Retraités exilés et en territoires occupés

Depuis avril dernier, les retraités ukrainiens réfugiés à l’étranger peuvent recevoir leurs pensions par le biais de transferts internationaux. Le gouvernement ukrainien a élargi les possibilités de recevoir des pensions pour les citoyens du pays qui ont quitté l’Ukraine en raison de l’agression russe. En effet parmi les 8 millions de réfugiés Ukrainiens à l’étranger, il y a de nombreux retraités qui ne pouvaient plus toucher leur pension versée sur leur compte en Ukraine.

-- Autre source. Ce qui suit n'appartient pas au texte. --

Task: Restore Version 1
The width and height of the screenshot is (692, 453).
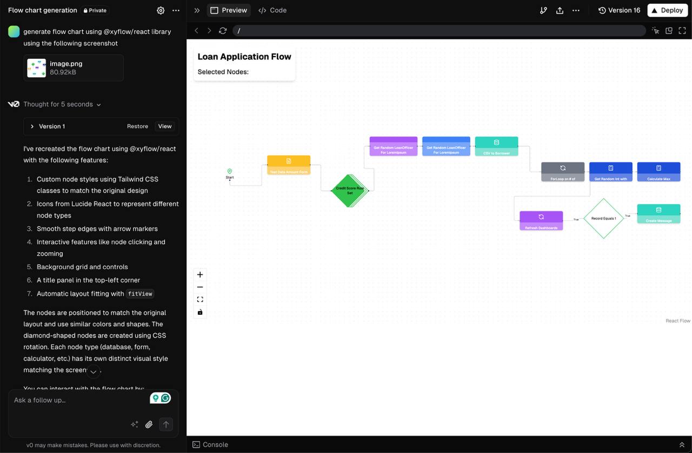Action: [137, 126]
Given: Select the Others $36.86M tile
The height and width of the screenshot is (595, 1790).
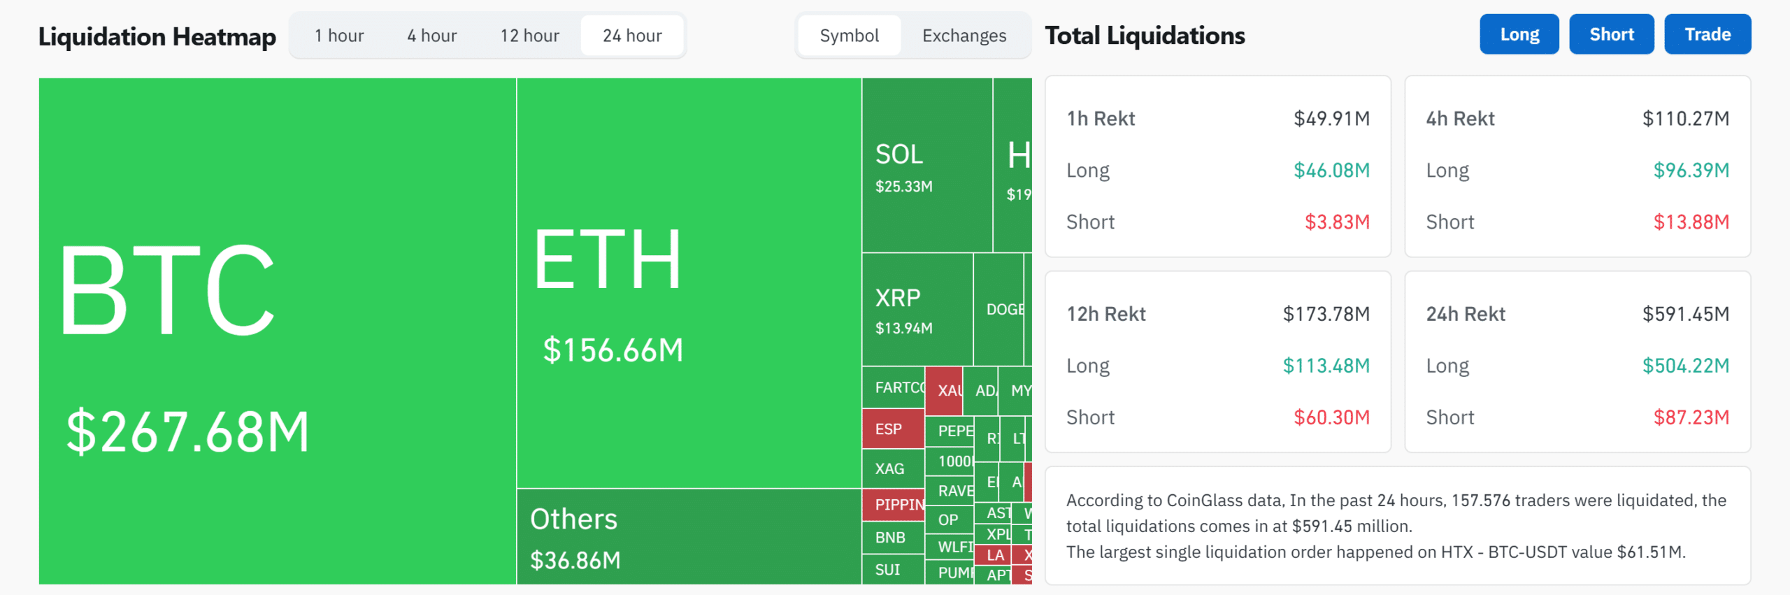Looking at the screenshot, I should pos(689,537).
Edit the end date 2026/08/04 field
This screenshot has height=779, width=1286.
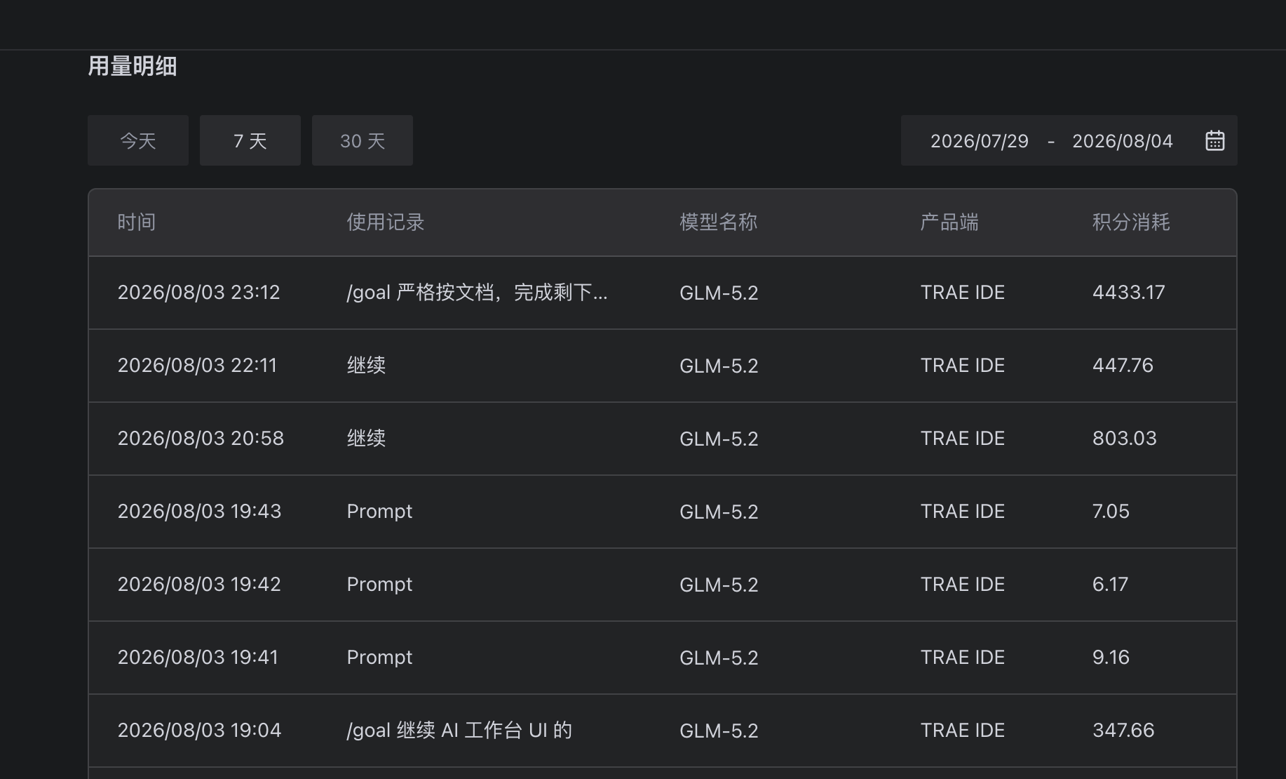click(x=1122, y=141)
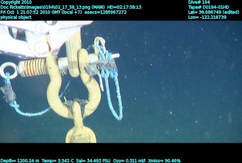This screenshot has height=163, width=242.
Task: Select the metal eye ring left of the spring
Action: pyautogui.click(x=7, y=70)
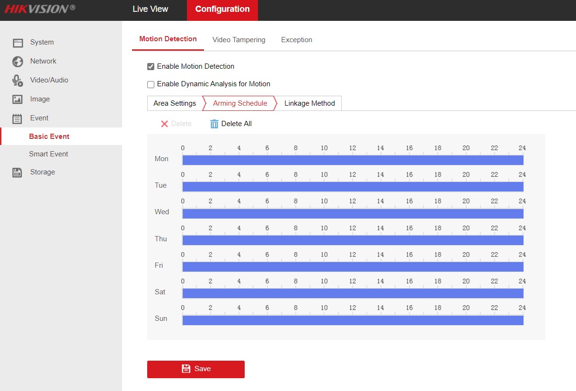Click the Delete All trash can icon

tap(214, 124)
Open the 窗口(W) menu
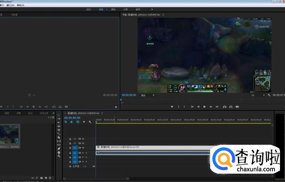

Par exemple depuis le début de la guerre à grande échelle, 76 000 réfugiés ukrainiens de plus de 60 ans se sont enregistrés auprès des autorités polonaises. Un autre problème plus douloureux se pose. La situation des retraités vivant dans territoires sous occupation russe. Les versements des pensions ne sont plus possibles en raison de la rupture des relations bancaires ukrainiennes avec ces territoires. Leur apporter en espèces est impossible. Cependant les pensions restent acquises à tous les retraités, assurent les autorités ukrainiennes. Sans ressources, les retraités sont soumis à la pression des forces d’occupation. «Vous prenez un passeport de la Fédération de Russie, vous obtenez de l’argent» expliquent celles-ci. Versées en roubles évidemment. Il s’agit en fait d’un élément de pression sur les couches les plus socialement vulnérables de la population. Selon la journaliste Olena Kuzmytch, 300 « volontaires » organisés en « groupes mobiles » sont arrivés de Russie en mai dans les zones temporairement occupées des régions de Donetsk et de Louhansk  pour « rendre visite » aux retraités et les convaincre de se « passportiser », le terme employé pour l’abandon de ses papiers d’identité ukrainien contre remise d’un passeport russe.

Retraités « traitres »

Certains Ukrainiens sont menacés de ne plus toucher de leur pension. C’est ainsi que l’État veut punir les « traîtres ». Selon le document élaboré, les citoyens reconnus coupables de collaboration avec l’ennemi en vertu des articles du Code pénal seront privés de leurs retraites. Le versement de la pension ne sera interrompu qu’après l’entrée en vigueur de la décision du tribunal. En outre, lorsqu’ils atteignent l’âge de la retraite, les Ukrainiens condamnés en vertu de ces articles du Code pénal ne recevront pas de pension. Dans le même temps, après avoir purgé leur peine pour leur crime et être libérés, leur pension leur sera restituée. Ceux qui atteindront 60 ans pendant leur peine ne recevront une pension qu’après leur sortie de prison. Ce projet de loi n’a pas encore été enregistré à la Verkhovna Rada [parlement] mais devait être discuté.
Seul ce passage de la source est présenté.